The kindergarten which is known for its nationalist curriculum is run by Moritomo Gakuen, a school operator central to an ongoing scandal involving its cut-price purchase of government-owned land to build a new elementary school in Osaka.
The petition submitted to local officials Wednesday claims the kindergarten “often does things to the children verging on abuse, and uses discriminatory language toward Chinese people and others in its newsletters.”
The parents, who held a press conference after submitting their request for a probe, said their children on several occasions were treated abusively after wetting their pants and were repeatedly and excessively scolded.

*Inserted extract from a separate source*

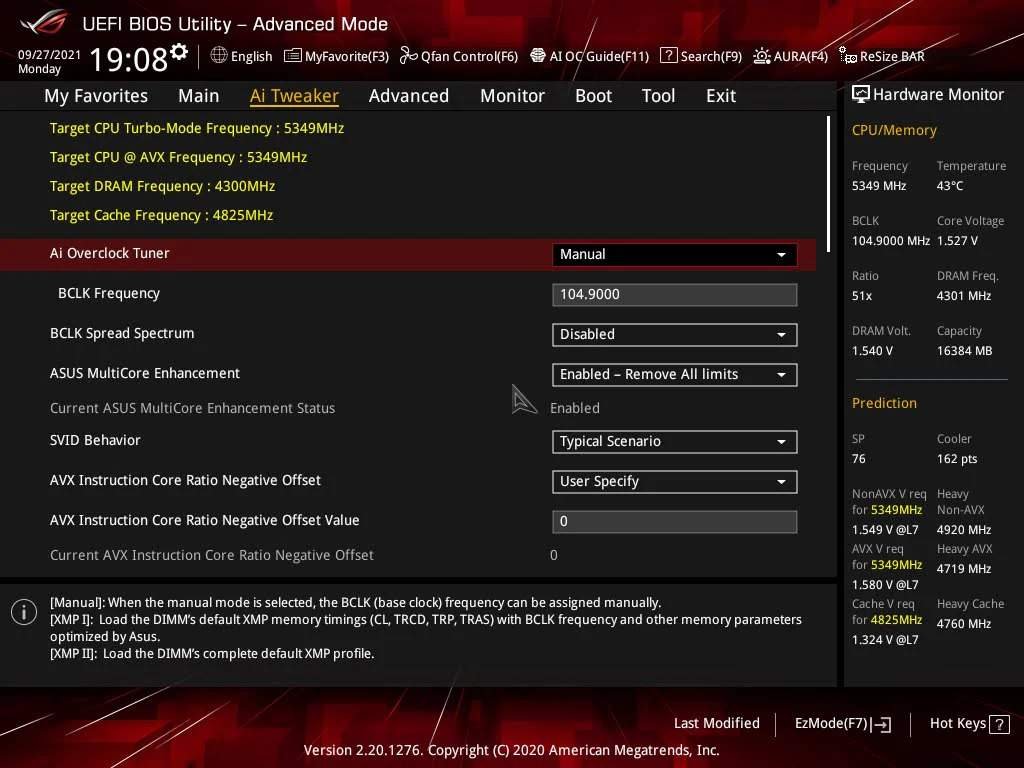Screen dimensions: 1024x768
Task: Open MyFavorite settings
Action: (x=336, y=56)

The parents also said their children were exposed to discriminatory language that could amount to racial discrimination or hate speech.
“We can't allow the kindergarten to get away with anything just because it's a private school,” a representative of the group was quoted by local media as saying at the press conference.

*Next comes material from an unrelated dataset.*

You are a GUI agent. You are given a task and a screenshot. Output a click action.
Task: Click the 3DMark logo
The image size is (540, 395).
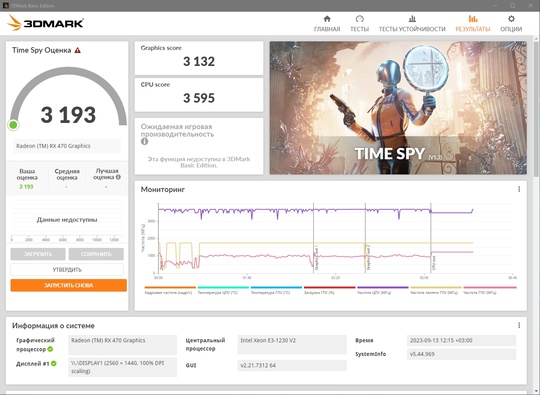pyautogui.click(x=45, y=23)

The private Tsukamoto kindergarten in western Japan, with its curriculum taught to three-to-five year old students based around notions of instilling national pride and patriotism, was alleged to have handed out to students' parents a copy of a statement slurring both South Korean and Chinese residents in Japan.
The school has also come under fire for posting remarks on its web page that could have also have been construed as hate speech.

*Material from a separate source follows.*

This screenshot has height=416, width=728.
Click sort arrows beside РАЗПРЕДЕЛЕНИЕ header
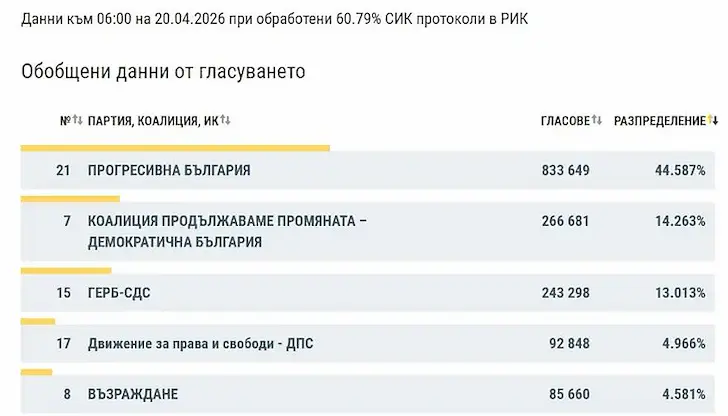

Following these allegations, officials at the school including its head teacher, Yasunori Kagoike, who runs Moritomo Gakuen, were questioned by Osaka prefectural officials for suspected hate speech.
Moritomo Gakuen is also embroiled in a cut-price land deal which saw the operator purchase a 8,770-square-meter piece of land last year in Osaka, for 134 million yen (1.18 million U.S. dollars), which is equivalent to just 14 percent of its appraisal price.
The operator has since withdrawn its application for approval to open a new elementary school, with Moritomo Gakuen saying Kagoike would step down as its would-be head. The land is to be repurchased by the government.
The land deal and the kindergarten have come under intense scrutiny recently in the Diet, as opposition parties have linked senior politicians from the ruling camp to the school.
The politicians include Prime Minister Shinzo Abe, after which the new school was supposed to named and whose name was allegedly used to raise funds for the school's construction.
Abe's wife Akie was also supposed to have been the school's honorary principal, but has since stepped down. She is known to have given several speeches at the kindergarten.
Japanese Defense Minister Tomomi Inada has also been linked to the school with demands from the main opposition Democratic Party for her to resign on Wednesday intensifying.
The party's deputy Diet Affairs Chief Hirofumi Ryu said Inada had provided a false explanation to the Diet regarding her links to a controversial school operator and that this should not be excused.
On Monday, Inada told the Diet that she did not provide legal advice to Kagoike, but on Tuesday she reversed her position saying she did provide legal counsel to him and represented Moritomo Gakuen as a defense attorney.
Inada retracted her initial remarks saying she did in fact provided legal counsel to Kagoike in a civil lawsuit and court records also showed she represented Moritomo Gakuen as its defense lawyer in court.